The old Acton High School, also known as the McCarthy-Towne Elementary School, is a historic school building at 3 Charter Road in Acton, Massachusetts. Built in 1925, this Renaissance Revival building served as the town's high school for 30 years, and then as an elementary school for 45. It was the town's first purpose-built high school. The building was listed on the National Register of Historic Places in 2011.

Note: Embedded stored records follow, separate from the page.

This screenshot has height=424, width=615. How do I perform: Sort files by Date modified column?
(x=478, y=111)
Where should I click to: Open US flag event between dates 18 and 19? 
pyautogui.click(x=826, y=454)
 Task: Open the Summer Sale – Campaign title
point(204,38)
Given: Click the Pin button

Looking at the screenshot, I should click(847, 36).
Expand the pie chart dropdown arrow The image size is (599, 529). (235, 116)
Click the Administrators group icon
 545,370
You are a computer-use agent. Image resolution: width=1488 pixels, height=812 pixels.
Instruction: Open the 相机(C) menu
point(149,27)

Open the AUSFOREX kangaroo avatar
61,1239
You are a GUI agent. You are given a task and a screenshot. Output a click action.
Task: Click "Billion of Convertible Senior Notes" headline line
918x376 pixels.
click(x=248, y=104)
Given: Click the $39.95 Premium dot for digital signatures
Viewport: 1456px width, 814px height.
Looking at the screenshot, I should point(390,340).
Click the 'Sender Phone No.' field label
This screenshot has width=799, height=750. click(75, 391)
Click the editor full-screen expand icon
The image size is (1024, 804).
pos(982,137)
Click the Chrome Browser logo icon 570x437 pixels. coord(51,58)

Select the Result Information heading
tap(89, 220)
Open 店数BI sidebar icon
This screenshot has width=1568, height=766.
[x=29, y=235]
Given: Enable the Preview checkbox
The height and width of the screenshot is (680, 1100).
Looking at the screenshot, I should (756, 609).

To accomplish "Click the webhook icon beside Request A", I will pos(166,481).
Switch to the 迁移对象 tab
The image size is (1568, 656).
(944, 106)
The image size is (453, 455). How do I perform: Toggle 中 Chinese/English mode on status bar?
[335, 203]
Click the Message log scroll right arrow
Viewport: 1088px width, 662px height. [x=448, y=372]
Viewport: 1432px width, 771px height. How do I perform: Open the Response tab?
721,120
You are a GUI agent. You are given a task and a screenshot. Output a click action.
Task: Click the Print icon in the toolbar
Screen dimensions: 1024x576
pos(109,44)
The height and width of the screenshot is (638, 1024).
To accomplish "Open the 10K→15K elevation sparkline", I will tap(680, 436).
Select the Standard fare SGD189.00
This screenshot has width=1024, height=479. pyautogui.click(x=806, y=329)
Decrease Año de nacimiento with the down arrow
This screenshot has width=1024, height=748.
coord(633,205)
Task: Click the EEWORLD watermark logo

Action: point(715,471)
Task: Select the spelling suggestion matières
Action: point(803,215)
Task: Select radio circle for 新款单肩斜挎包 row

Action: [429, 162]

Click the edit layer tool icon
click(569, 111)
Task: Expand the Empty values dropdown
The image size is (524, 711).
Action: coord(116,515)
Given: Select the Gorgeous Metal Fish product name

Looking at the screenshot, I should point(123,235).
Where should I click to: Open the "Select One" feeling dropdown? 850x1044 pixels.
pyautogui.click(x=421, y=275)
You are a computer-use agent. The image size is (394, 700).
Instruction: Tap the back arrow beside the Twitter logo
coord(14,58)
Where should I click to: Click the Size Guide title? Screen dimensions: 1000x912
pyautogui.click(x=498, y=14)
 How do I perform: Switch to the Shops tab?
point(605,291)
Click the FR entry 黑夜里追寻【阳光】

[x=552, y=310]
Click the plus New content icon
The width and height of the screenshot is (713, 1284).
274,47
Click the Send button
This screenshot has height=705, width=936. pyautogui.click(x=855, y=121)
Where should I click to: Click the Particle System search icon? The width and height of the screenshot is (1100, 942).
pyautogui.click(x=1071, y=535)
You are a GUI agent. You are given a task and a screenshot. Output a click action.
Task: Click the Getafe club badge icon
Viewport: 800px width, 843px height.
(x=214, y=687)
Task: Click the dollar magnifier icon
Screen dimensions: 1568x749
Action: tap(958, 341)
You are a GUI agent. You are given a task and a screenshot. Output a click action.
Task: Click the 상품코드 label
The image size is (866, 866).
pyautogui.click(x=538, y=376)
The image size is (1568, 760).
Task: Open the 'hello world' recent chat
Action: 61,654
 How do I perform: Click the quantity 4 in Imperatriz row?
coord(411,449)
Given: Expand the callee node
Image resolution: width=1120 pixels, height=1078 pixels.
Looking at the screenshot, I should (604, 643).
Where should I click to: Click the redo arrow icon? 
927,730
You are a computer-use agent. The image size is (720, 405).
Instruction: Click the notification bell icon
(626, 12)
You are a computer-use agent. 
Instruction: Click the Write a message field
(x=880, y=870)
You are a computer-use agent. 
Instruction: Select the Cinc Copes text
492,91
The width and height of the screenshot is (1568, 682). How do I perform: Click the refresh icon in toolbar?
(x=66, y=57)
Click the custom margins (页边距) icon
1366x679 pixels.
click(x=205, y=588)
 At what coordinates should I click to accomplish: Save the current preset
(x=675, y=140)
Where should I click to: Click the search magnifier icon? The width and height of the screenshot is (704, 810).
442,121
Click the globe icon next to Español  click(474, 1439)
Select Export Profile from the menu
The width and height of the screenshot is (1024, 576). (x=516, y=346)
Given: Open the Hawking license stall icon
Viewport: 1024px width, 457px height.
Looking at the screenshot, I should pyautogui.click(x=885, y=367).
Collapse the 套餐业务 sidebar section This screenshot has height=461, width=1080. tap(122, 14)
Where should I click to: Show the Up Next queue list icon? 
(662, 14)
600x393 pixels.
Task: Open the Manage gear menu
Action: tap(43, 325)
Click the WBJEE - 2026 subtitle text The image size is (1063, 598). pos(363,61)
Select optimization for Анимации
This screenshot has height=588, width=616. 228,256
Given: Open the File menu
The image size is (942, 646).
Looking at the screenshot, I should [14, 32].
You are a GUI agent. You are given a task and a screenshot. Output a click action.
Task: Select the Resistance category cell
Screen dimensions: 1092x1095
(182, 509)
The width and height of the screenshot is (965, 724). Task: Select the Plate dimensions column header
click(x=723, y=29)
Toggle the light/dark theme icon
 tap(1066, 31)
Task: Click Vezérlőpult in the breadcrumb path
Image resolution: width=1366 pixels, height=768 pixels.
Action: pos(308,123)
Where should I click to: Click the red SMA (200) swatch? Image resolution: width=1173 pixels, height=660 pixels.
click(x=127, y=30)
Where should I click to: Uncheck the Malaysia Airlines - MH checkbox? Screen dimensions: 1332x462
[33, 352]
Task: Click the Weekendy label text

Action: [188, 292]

==Description and history==
The former Acton High School is set at the northeast corner of Charter Road and Massachusetts Avenue (Massachusetts Route 111) near the geographic center of the town, and adjacent to a number of its other school buildings. It is a two-story brick building in a U shape, with Renaissance Revival styling. Its south-facing front facade has a stepped parapet, obscuring a flat roof. Its central block is fifteen bays wide, with two projecting entry pavilions. The entrances are framed by simple molding and topped by segmented-arch pediments, with narrow windows in the pavilion above. Bands of limestone trim separate the first and second stories, and the second story and the cornice. The building corners are quoined with limestone blocks.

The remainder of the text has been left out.